Off the Saddle to Your Yoga Mat

B‍y: Angela Orozco

Most of us are very familiar with the multiple benefits of cycling and yoga. It is not a secret that both activities significantly improve our overall health. However, there is a misconception that yoga only complements cycling as a way to release tension and increase flexibility, thus rendering it a recovery add-on. Even though that is one of the benefits of practicing yoga, it is definitely not the only way that we can connect both practices.

As a cyclist aficionado and a consistent yoga teacher and practitioner, I have been able to experience profound similarities and benefits  between them. I have come to learn that in fact, they actually complement each other. So yes, yoga is great for cyclists, but cycling is also great for yogis.


There are as many different types of yoga as are types of cyclists and bicycles. If we discuss some of the physical aspects of yoga, we can say that a gentle yin yoga class will help you improve your flexibility, mobility and breathing. At the same time, an alignment-based power yoga class will help you build strength, endurance, balance, coordination, and concentration.

While practicing yoga, you are able to notice and become more aware of your whole physical body. You are able to identify the places where you hold tension and stiffness but also the parts of your body that are strong and flexible.
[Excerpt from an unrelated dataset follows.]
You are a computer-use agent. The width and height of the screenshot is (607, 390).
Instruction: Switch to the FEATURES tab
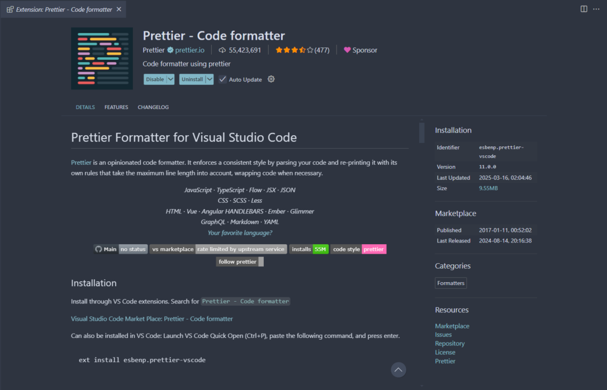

You are challenged to breathe deeper, to inhale and exhale through your nose, and to avoid holding your breath.

Cycling is usually perceived as a “strong”  physical activity and is part of our exercise routine. Speed, cadence, time, and elevation are the often perceived key components of the ride. During cycling, we focus on using our strongest muscles to create power and endurance. Breathing—while key in cycling— is not usually as centered as it is in yoga.

The fact is, both modalities require a full body engagement if we want to be efficient, improve our performance, and be injury-free.


Considering all of this, there is another critical aspect that is rarely mentioned: our mindset when practicing yoga as compared to when we are riding our bike. Mental strength and calmness may improve if we are attentive, alert, and aware of the present moment. Do you focus on the music, on the conversation, or the actual riding of your bike or doing yoga? We are constantly thinking, busy in our heads, and most of the time avoiding silence.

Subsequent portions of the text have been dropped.